Groton, the Electric Boat Co. sealed off a special section of their yard and nicknamed it “Siberia.” There, in guarded isolation, the Navy’s shipbuilders and scientists started putting together a wooden mock-up of the atomic sub.

A fortnight ago, it became known that the old submarine Ulua was being towed to a New England port for use in underwater explosion tests. The Ulua is a vital part of Captain Rickover’s project. She was to be fitted with a dummy atomic engine, sent underwater without crew, and depth-charged to see how much shock an atomic engine can stand. The information will be used to modify and correct the full-scale atomic submarine that the Electric Boat Co. has been ordered to build.

Shark’s Fins & Joysticks. In appearance, the Navy’s first SSN (Submarine Nuclear) will look much like an ordinary Tang-class sub (TIME, July 9), only bigger and chubbier. It will have the same streamlined gun-free deck, the same sharklike fin rising in the center to house its radar, periscope and snorkel (which is a convenience, not a necessity, on an atomic submarine). Inside, the SSN will open up an entirely new world to sailormen accustomed to the smelly, cramped interiors of standard subs. It will have its own oxygen supply and a special carbon dioxide removing room to freshen the air its crew breathes. There will be vast space for the complex array of dials and electronic gadgets, huge torpedo rooms to hold a school of homing torpedos. The familiar throbbing diesel engines will be gone. Instead, a single atom-powered steam turbine will drive it swiftly and silently at great depth.

Underwater, in its natural element, the atomic sub will have a destroyer’s speed: 25 knots for steady cruising, 30 or 35 knots in emergencies. Her skipper will have an airplane’s joystick to maneuver his craft in steep turns and dives, “fly” it like a fighter pilot in fast attack runs. Since the SSN’s atomic engine needs no telltale snorkel to suck down air, it can travel deep underwater indefinitely. Its cruising range will be limited only by the ability of its crew to stand the tedium of days or weeks underwater.

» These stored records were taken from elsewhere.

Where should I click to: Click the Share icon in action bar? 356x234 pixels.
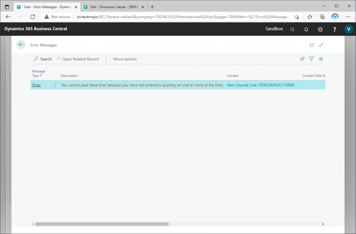coord(302,59)
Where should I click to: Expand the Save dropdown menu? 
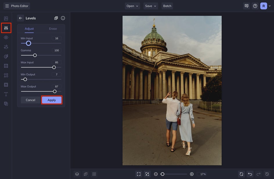point(151,6)
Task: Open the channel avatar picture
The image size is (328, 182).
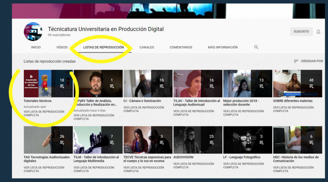Action: click(x=33, y=32)
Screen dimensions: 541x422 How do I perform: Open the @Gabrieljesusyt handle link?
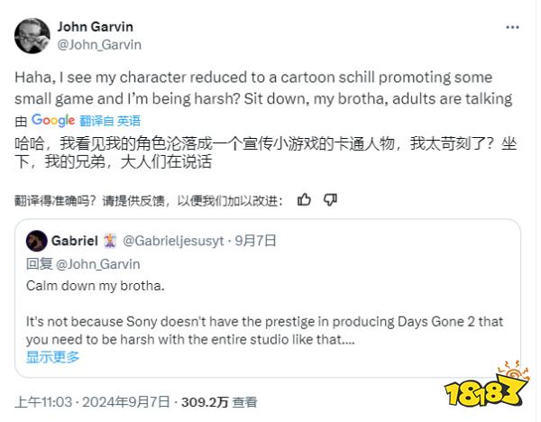[174, 241]
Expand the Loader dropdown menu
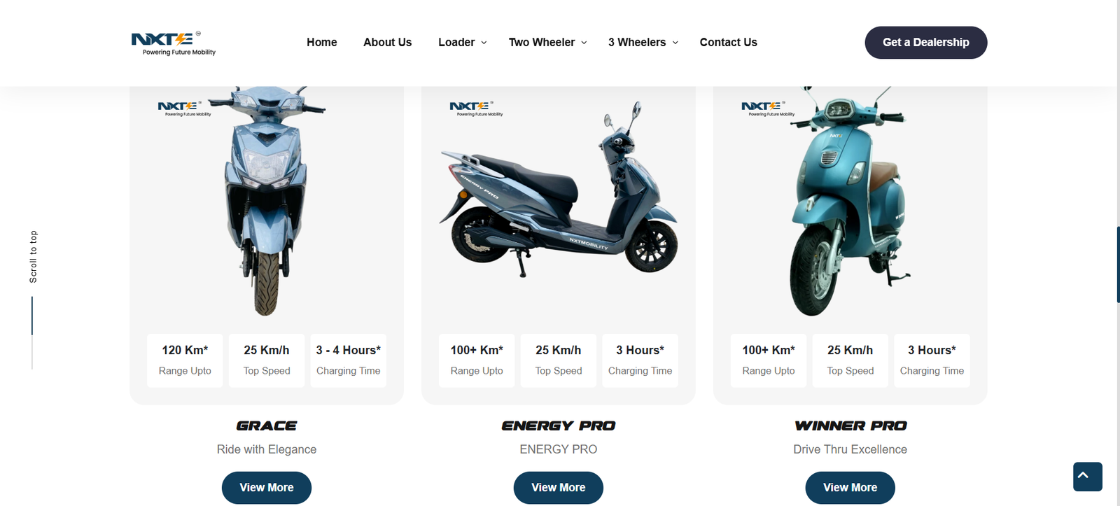1120x506 pixels. pyautogui.click(x=463, y=43)
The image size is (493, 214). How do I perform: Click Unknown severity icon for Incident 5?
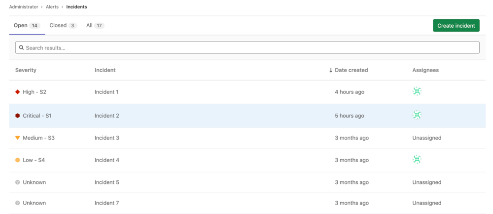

“The atomic sub,” said one high-ranking Navy officer, “would make all surface craft obsolete.” In war, a fleet of them could sweep the seas clean of enemy shipping, lie off enemy coastlines lobbing guided atomic missiles into his ports and industrial centers. The new sub also has an important defensive mission; nothing frightens a submarine commander more than the thought of another sub _ silently stalking him underwater. With its high speed and unlimited endurance, the atomic sub, say Navy submariners, can track down and kill enemy subs more efficiently than any other weapons in the Navy’s arsenal.

In Tokyo early this summer, Admiral Sherman announced that the atomic sub will be ready for war within “two or three years.” Last week, after five years of work, the word from Captain Rickover’s scientists was that it may be ready a lot sooner than that.

The news that the U.S. was building an atomic submarine had implications far greater than the single addition of another powerful weapon to the nation’s arsenal. It meant that the stocks of rare fissionable material, long in short supply, had reached the point where some could be diverted to uses other than the production of huge bombs. Through chinks in the security wall, the armed forces could be heard talking of smaller atomic bombs for tactical use, and of atomic aircraft carriers. The aircraft industry knows that one company already has a contract for a plane to be powered by an atomic reactor. General Electric has the contract to build the reactor and is now at work on it. And an atomic power plant in a submarine was further proof that atomic energy for industrial use was no pipe dream.